===== Passage =====

The root package has to be initialized only once. Based on the provided manager, the root package creates a basic accessor which is used for all object management (get, create, modify). The root package serves as factory for retrieving model-specific packages which are retrieved by refPackage(). All objects managed by the JMI package (class-level and instance-level objects) delegate to the basic accessor of the root package. This allows a consistent unit of work policy even if multiple accessors delegate to the same manager. As shown in the figure each instance-level JMI object wraps a RefObject which is managed by the basic accessor. Generic objects retrieved from the generic accessor are marshalled (by the root package) to JMI objects, JMI objects forwarded to the generic accessor are marshalled to generic objects. Units of work and transactions are controlled by the manager.

3.6 JMI Mapping – Class

Figure 6 shows the mapping of a UML class to a JMI class-level Java class. The class-level class contains various create() operations for instance-level objects. In addition to the standard JMI mapping openMDX supports extend() operations which allow to extend an object of a superclass to an instance of its subclass. This allows to preserve object identity. However all required attributes to perform the extension must be supplied. For a detailed description of the mapping also see [17].

Figure 6: Mapping a model to a class-level object.

3.7 JMI Mapping – Instance

Figure 7 shows the mapping of a UML class to a JMI instance-level Java class. The instance-level class contains set, get, add, remove operations for all attributes depending on their model properties. For a detailed description of the mapping also see [17].

Figure 7: Mapping of a model to an instance-level object.

3.8 JMI Mapping – References

Figure 8 shows the mapping of a UML reference to the JMI instance-level Java class. References are mapped to add, get and remove operations depending on the model properties with the referenced object class as argument. The openMDX mapping supports UML qualifiers which are an extension of the 'UML Profile for MOF'. For a detailed description of the reference mapping also see [17].

Figure 8: Mapping of a model to reference features of an instance-level object.

4 Getting started with a JMI client

The Java Metadata Interface (JMI) provides a natural and easy-to-use mapping from a MOF-compliant data abstraction defined in UML to the Java programming language. Starting from the UML model the Java interfaces to the model can be automatically generated according to the JMI specification.

In this chapter you will see how to write an openMDX client based on the model that has been introduced in Figure 1. Before you start with this chapter please make sure that you have generated the JMI accessors based on the lab model beforehand.

At the end of this chapter you will have the opportunity to practice what you have learnt in this chapter in a lab exercise.

4.1 How to retrieve a package?

In JMI packages play an important part. Each package object provides access to the class proxy objects wihtin its package scope. These class proxy objects are used to create instances (more on class proxy objects in the next section). The root package represents the outermost package extent. All other packages are directly or indirectly nested within the root package. The root package acts as starting point for all top level packages like e.g. org which itself acts as starting point for its nested packages, e.g. openmdx. By means of the refPackage operation a package can retrieve its nested packages. Listing 2 shows how the example package org:openmdx:example:lab1 is retrieved. This example package will be used in the subsequent sections of this chapter.

===== Material shown =====

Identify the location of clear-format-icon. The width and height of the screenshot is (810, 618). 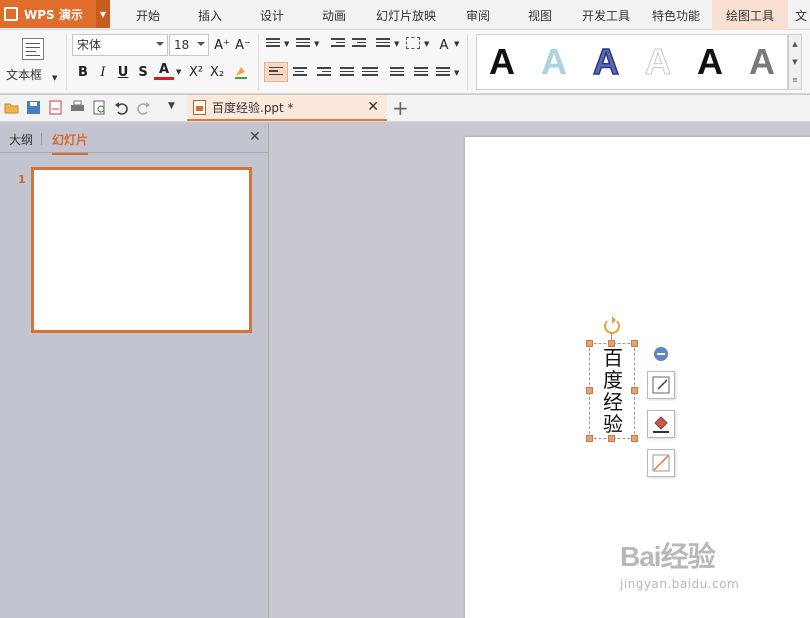
(241, 72).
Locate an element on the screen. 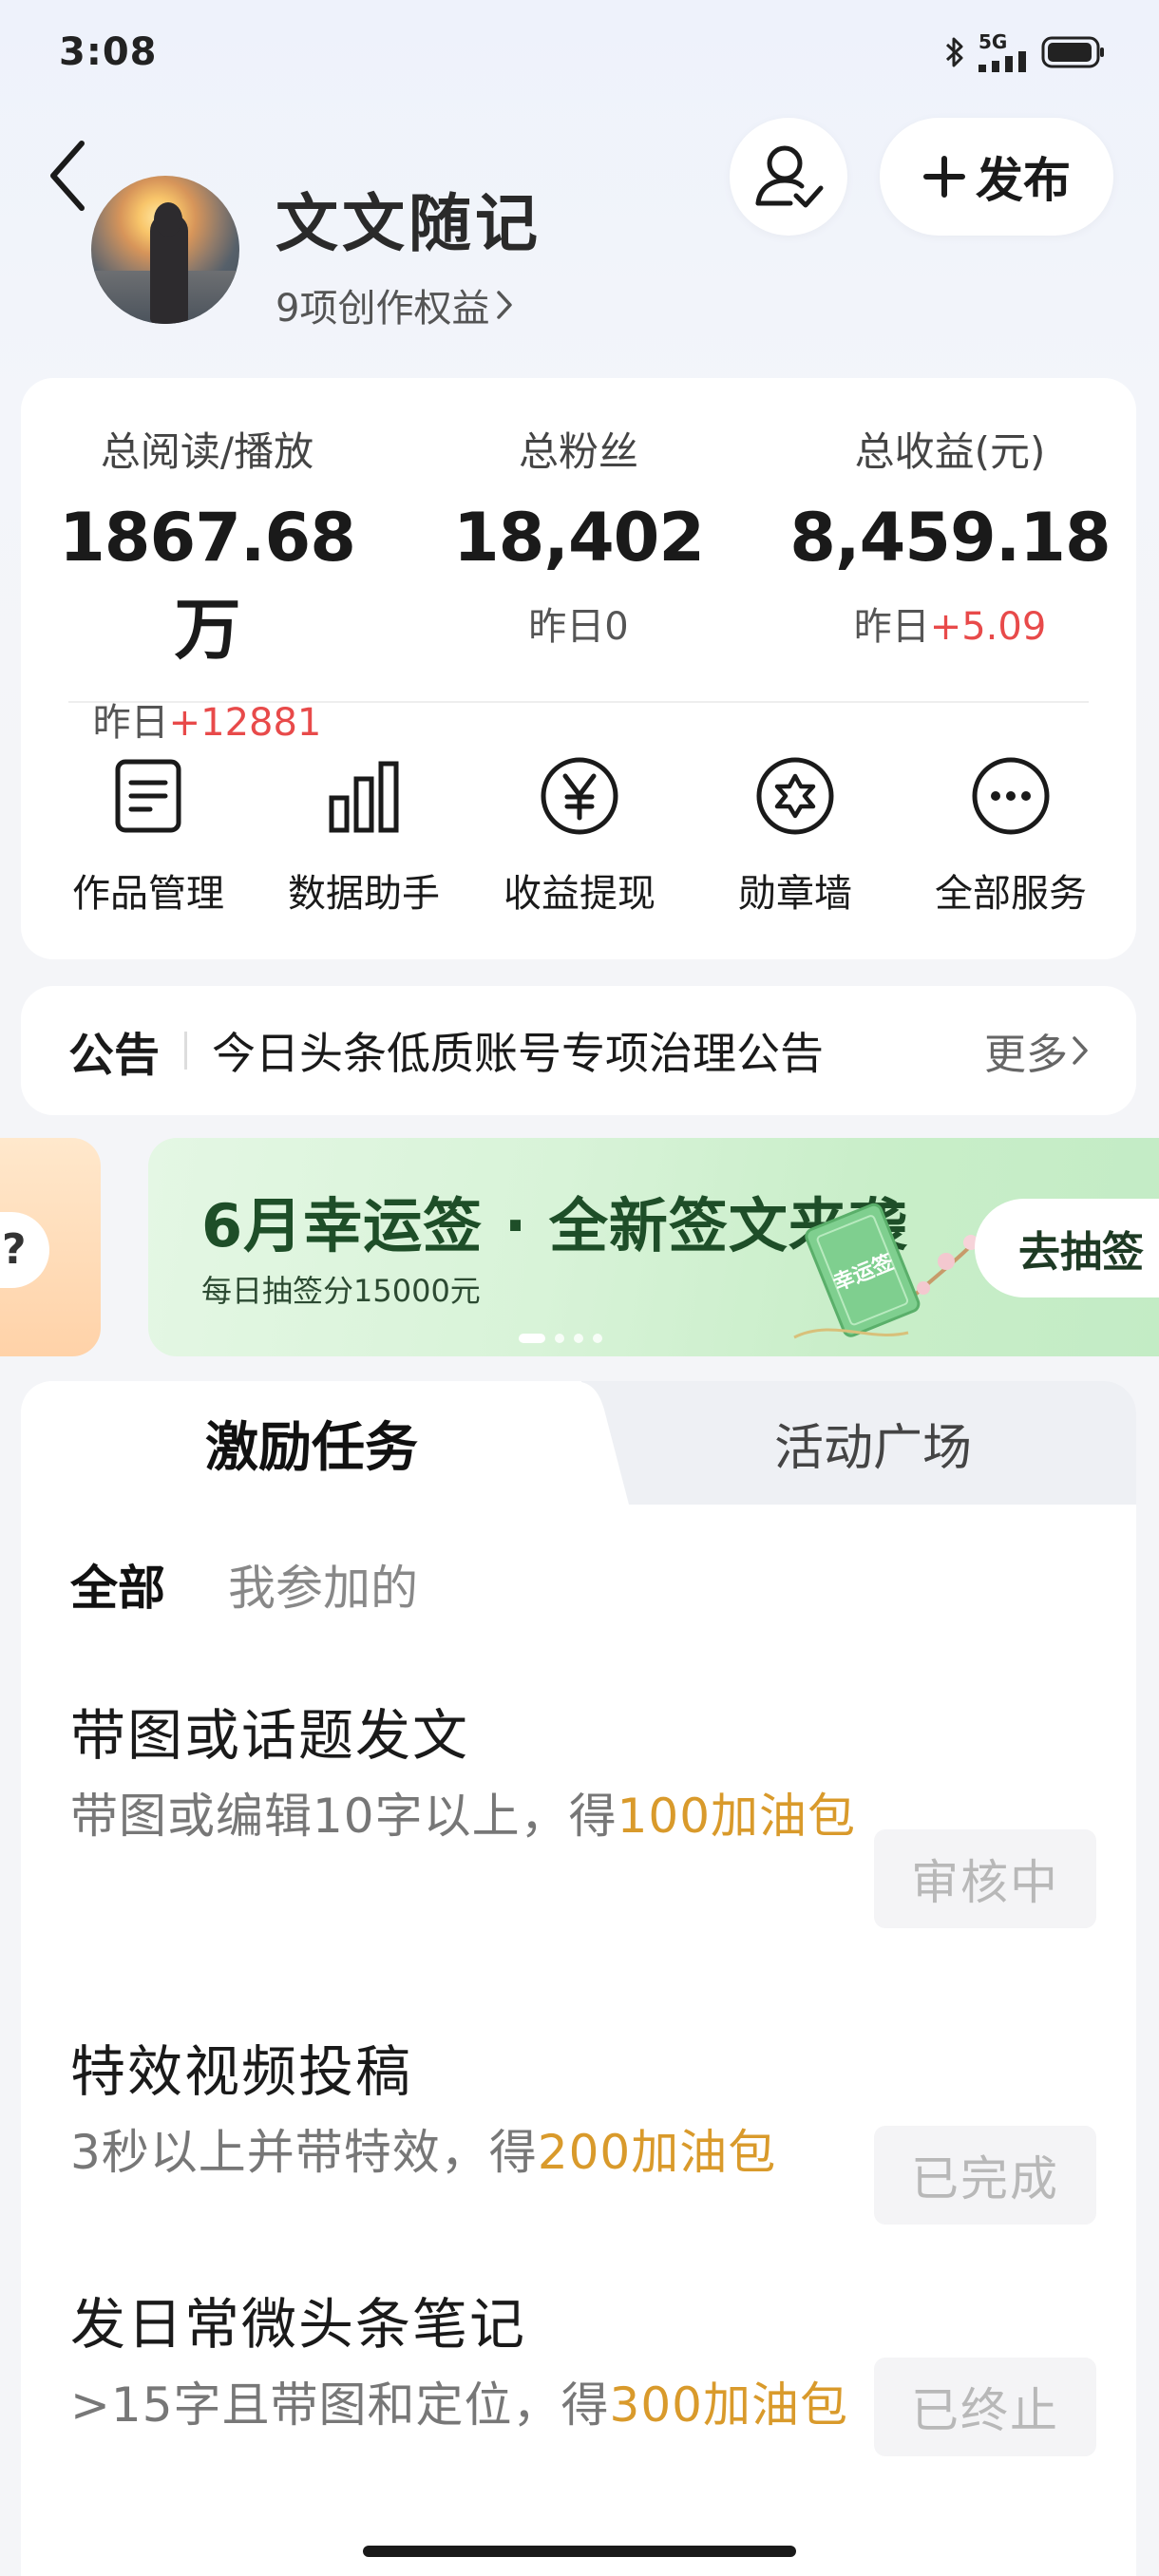  announcement-bar: 公告 今日头条低质账号专项治理公告 更多 is located at coordinates (578, 1050).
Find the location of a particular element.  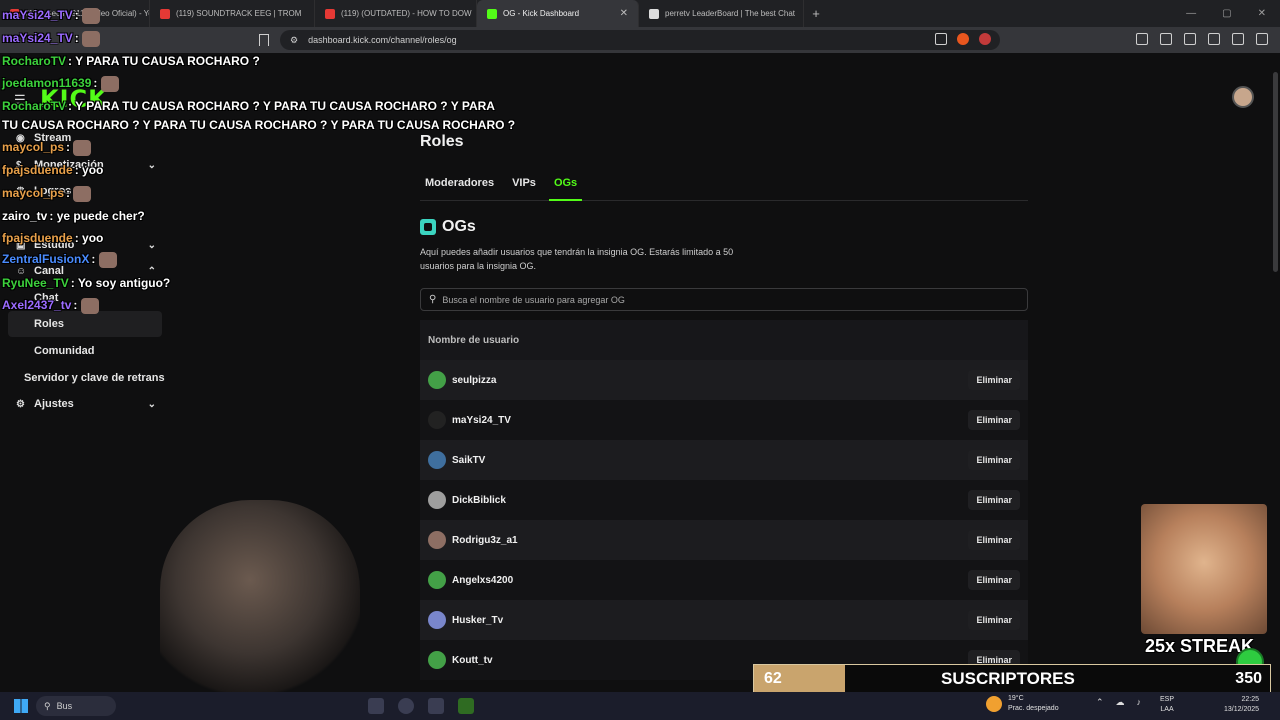

steam-icon is located at coordinates (436, 706).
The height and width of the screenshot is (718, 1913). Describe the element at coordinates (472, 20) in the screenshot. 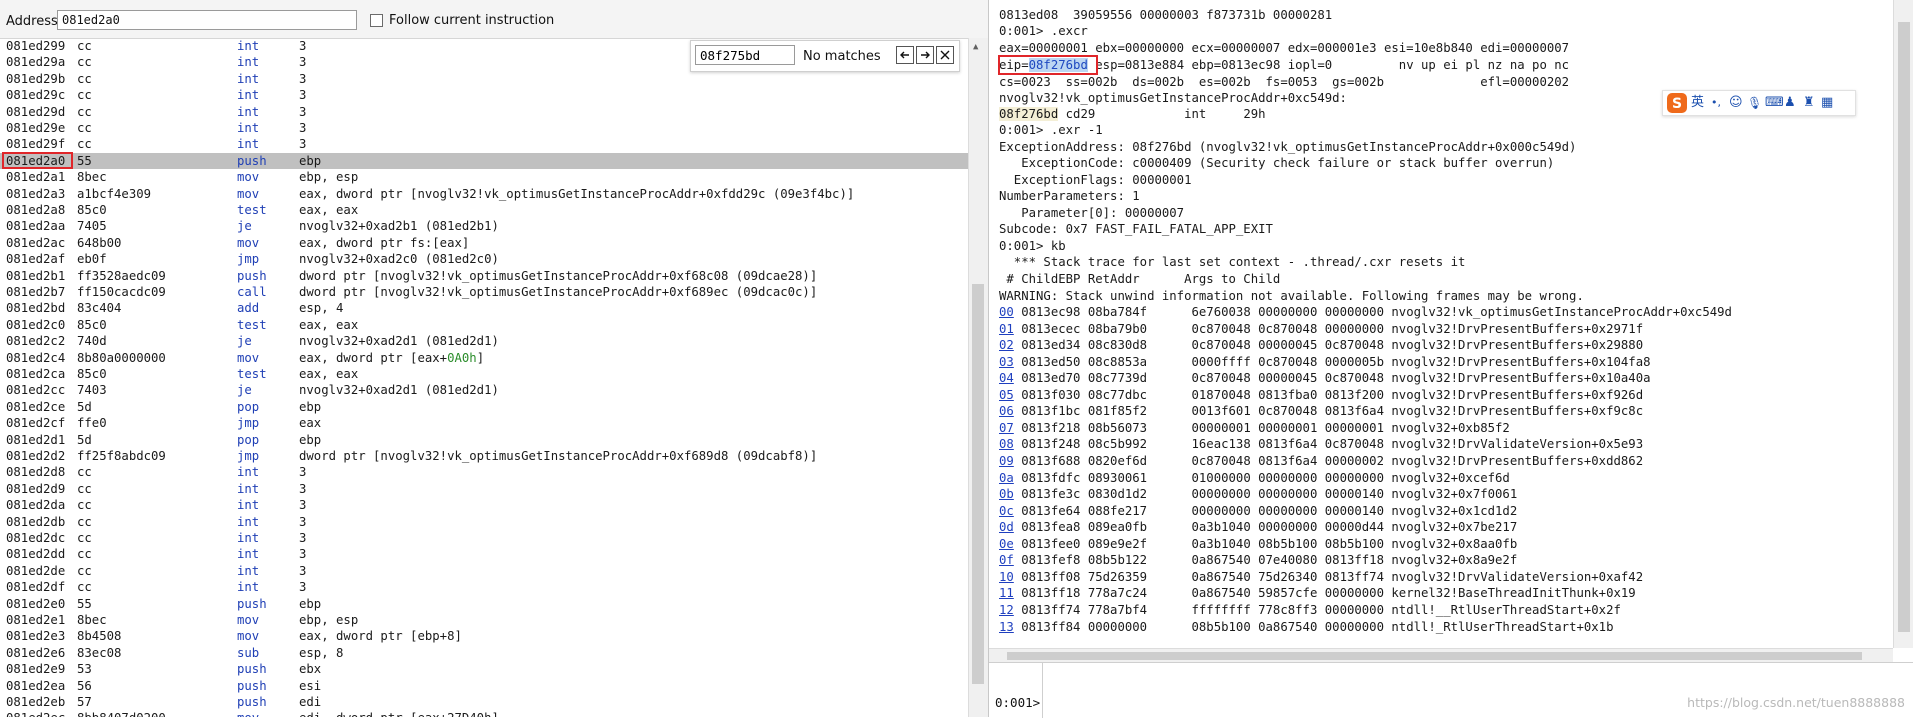

I see `follow-instruction-label: Follow current instruction` at that location.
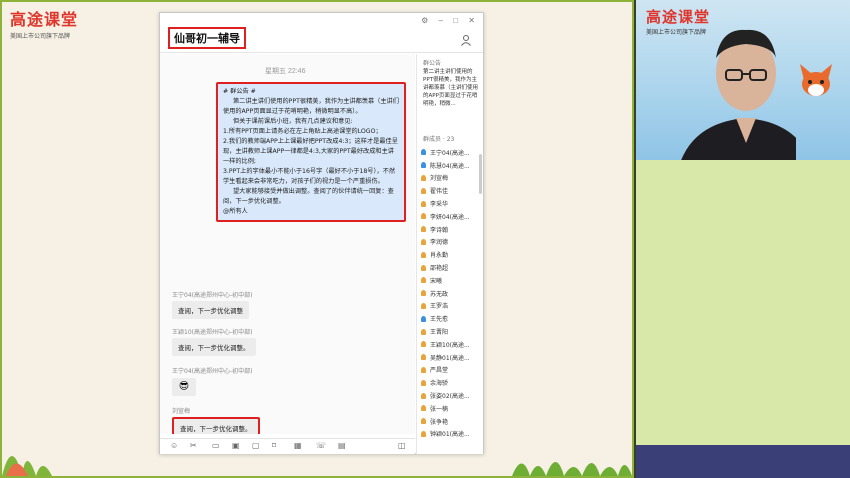  Describe the element at coordinates (452, 204) in the screenshot. I see `member-item: 李采华` at that location.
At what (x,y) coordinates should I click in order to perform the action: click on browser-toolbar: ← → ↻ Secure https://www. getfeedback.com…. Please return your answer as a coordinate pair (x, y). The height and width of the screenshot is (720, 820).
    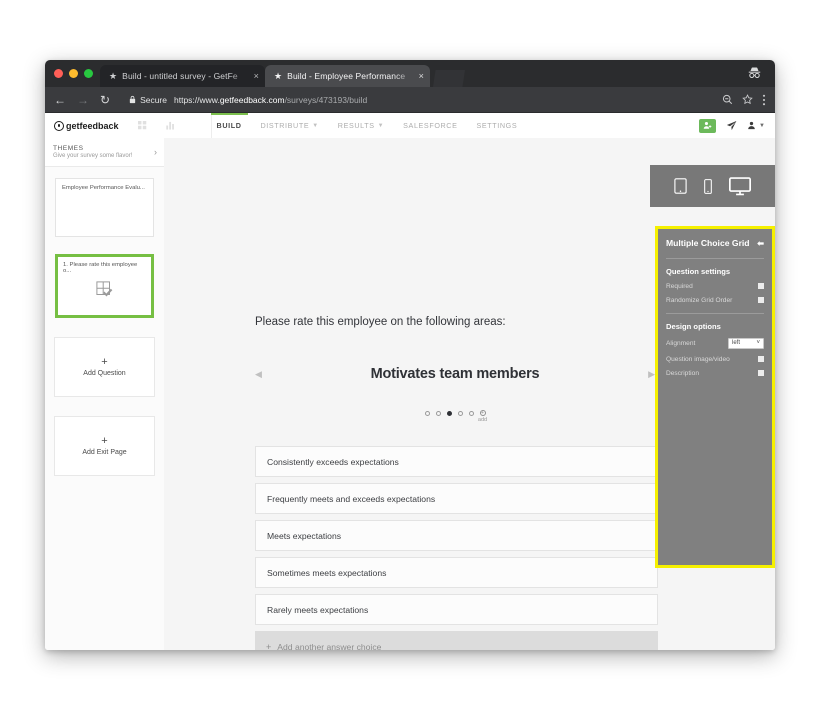
    Looking at the image, I should click on (410, 100).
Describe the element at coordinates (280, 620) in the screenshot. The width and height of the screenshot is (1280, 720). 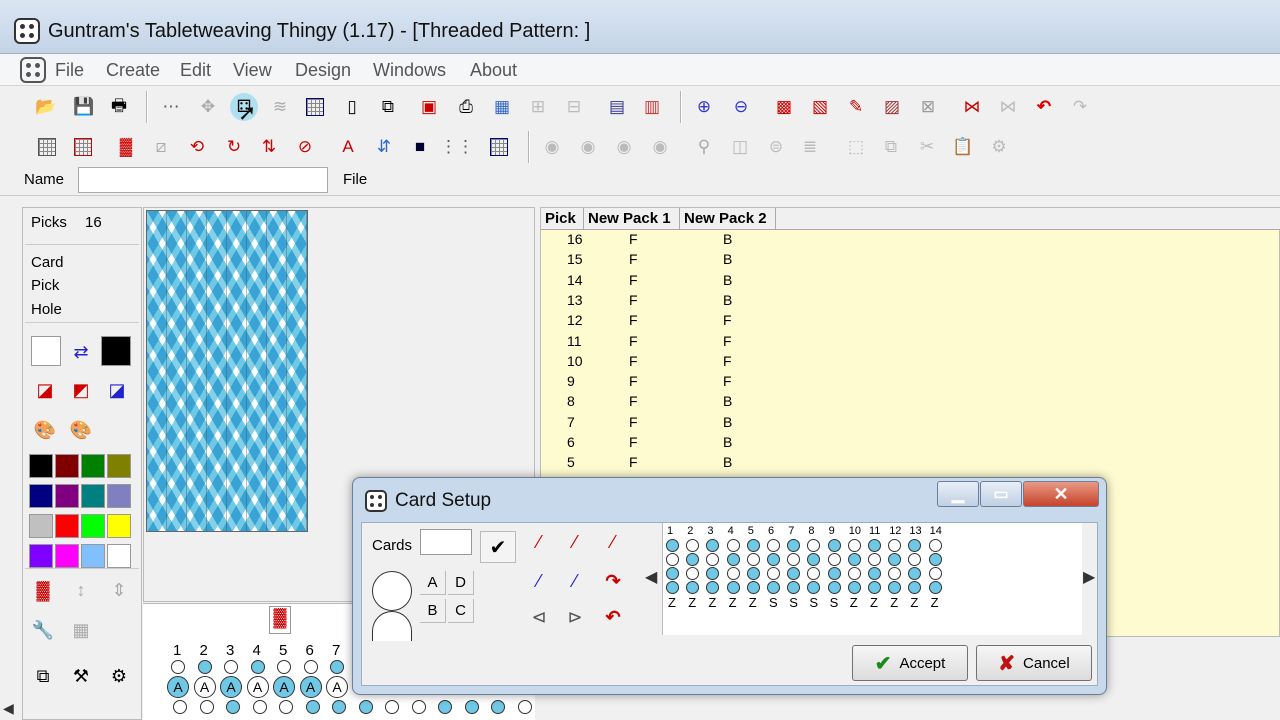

=====

#### Work order 1
List every numbered section heading in the passage on JMI mapping in openMDX.
#### Work order 2
Write what comes next in the passage on JMI mapping in openMDX, picking up after its final sentence.
The records can be set aside.

#### Response area 1
- 3.6 JMI Mapping – Class
- 3.7 JMI Mapping – Instance
- 3.8 JMI Mapping – References
- 4 Getting started with a JMI client
- 4.1 How to retrieve a package?

#### Response area 2
Listing 2: Setup initial root package and retrieve desired package.

// setup initial root package based on a given manager instance
RefPackage_1_0 rootPkg = new RefRootPackage_1(
this.manager
);

// get desired package by means of refPackage call on root package
lab1Package lab1Pkg = (lab1Package)rootPkg.refPackage(
"org:openmdx:example:lab1"
);

4.2 How to create instance-level objects?

According to JMI, class proxy objects are used to create instance-level objects. Every modeled class is mapped to a class proxy by the JMI mapping. E.g. for the modeled class Person the class proxy object PersonClass is generated. These class proxy objects provide factory operations which allow to create instance-level objects.

In order to create an instance-level object first retrieve the package which contains the desired class proxy. The class proxy can then be used to create instance-level objects. Listing 3 illustrates how to retrieve a class proxy and how to create an instance-level object.

Listing 3: Create an instance of class Person.

// retrieve class proxy for class Person from package
PersonClass personClass = lab1Pkg.getPersonClass();

// use class proxy to create a new Person instance
Person person = personClass.createPerson();

4.3 How to retrieve the openMDX XRI for a given instance?

In openMDX (and MOF) every object (package-, class- and instance-level) has a unique identity. In openMDX this identity is an XRI which can be queried with the JMI operation refMofId.

Listing 4: Retrieve the openMDX URI of a given object.

// retrieve the openMDX URI of a given object
String personUri = person.refMofId()

To retrieve an object for a given openMDX XRI, you use the operation refObject on the root package (or any other package) for this purpose.

Listing 5: Retrieve the object for a given openMDX URI.

// retrieve the object (e.g. a Person instance) for a given openMDX URI
Person person = (Person)rootPkg.refObject(personUri);

4.4 How to set/retrieve attribute values?

According to the JMI specification, each modeled attribute is mapped to corresponding setter/getter accessors in the Java interface. By using these accessors you have a simple, type-safe way to set or retrieve attribute values. Listing 6 shows how to set attribute values.

Listing 6: Set attribute values.

// set single-valued attribute values
// (attribute type org::w3c::string)
person.setGivenName("Hans");
person.setLastName("Muster");
person.setMiddleName("Fritz");
// (attribute type org::w3c::boolean)
person.setMarried(true);
// (attribute type org::w3c::short)
person.setNumberOfChildren((short)2);

// set multi-valued attribute values
// (attribute type org::w3c::string and attribute multiplicity list)
postalAddress.setAddressLine(
new String[] {
"Postfach 99",
"Musterstrasse 999"
}
);

Listing 7 shows how to retrieve the same attribute values.

Listing 7: Get attribute values.

// get single-valued attribute values
// (attribute type org::w3c::string)
String givenName = person.getGivenName();
String lastName = person.getLastName();
String middleName = person.getMiddleName();
// (attribute type org::w3c::boolean)
boolean isMarried = person.isMarried();
// (attribute type org::w3c::short)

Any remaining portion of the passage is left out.